Records excerpted from a collection
---+---

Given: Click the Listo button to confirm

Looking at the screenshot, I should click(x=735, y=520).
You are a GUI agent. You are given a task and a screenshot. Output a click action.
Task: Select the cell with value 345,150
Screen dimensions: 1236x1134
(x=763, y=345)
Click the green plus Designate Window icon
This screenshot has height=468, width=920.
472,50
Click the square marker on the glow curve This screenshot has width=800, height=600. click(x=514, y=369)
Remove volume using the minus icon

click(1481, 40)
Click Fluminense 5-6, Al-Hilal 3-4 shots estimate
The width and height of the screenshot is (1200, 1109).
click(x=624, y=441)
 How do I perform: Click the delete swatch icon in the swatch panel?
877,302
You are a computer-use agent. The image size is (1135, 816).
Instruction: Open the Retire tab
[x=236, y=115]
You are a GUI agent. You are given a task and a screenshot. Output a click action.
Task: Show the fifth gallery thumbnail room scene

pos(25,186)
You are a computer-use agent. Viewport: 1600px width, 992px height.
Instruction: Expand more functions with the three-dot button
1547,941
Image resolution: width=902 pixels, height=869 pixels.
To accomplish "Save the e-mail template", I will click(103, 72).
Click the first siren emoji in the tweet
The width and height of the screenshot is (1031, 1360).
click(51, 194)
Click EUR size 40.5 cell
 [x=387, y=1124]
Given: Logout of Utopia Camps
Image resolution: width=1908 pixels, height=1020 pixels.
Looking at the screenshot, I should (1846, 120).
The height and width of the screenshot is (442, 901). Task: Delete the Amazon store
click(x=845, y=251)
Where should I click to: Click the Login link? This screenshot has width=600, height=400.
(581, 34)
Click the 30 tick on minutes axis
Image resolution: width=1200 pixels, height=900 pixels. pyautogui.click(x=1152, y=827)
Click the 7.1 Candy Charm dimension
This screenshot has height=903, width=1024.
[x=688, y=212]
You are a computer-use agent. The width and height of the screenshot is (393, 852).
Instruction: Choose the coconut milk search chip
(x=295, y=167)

---+---

Exercise instructions
Render as a numbered list the lines starting at the one containing "Click EUR size 40.5 cell" and ending at the one containing "click(x=845, y=251)", both included. Omit any blank lines.

Written solution
1. Click EUR size 40.5 cell
2.  [x=387, y=1124]
3. Given: Logout of Utopia Camps
4. Image resolution: width=1908 pixels, height=1020 pixels.
5. Looking at the screenshot, I should (1846, 120).
6. The height and width of the screenshot is (442, 901). Task: Delete the Amazon store
7. click(x=845, y=251)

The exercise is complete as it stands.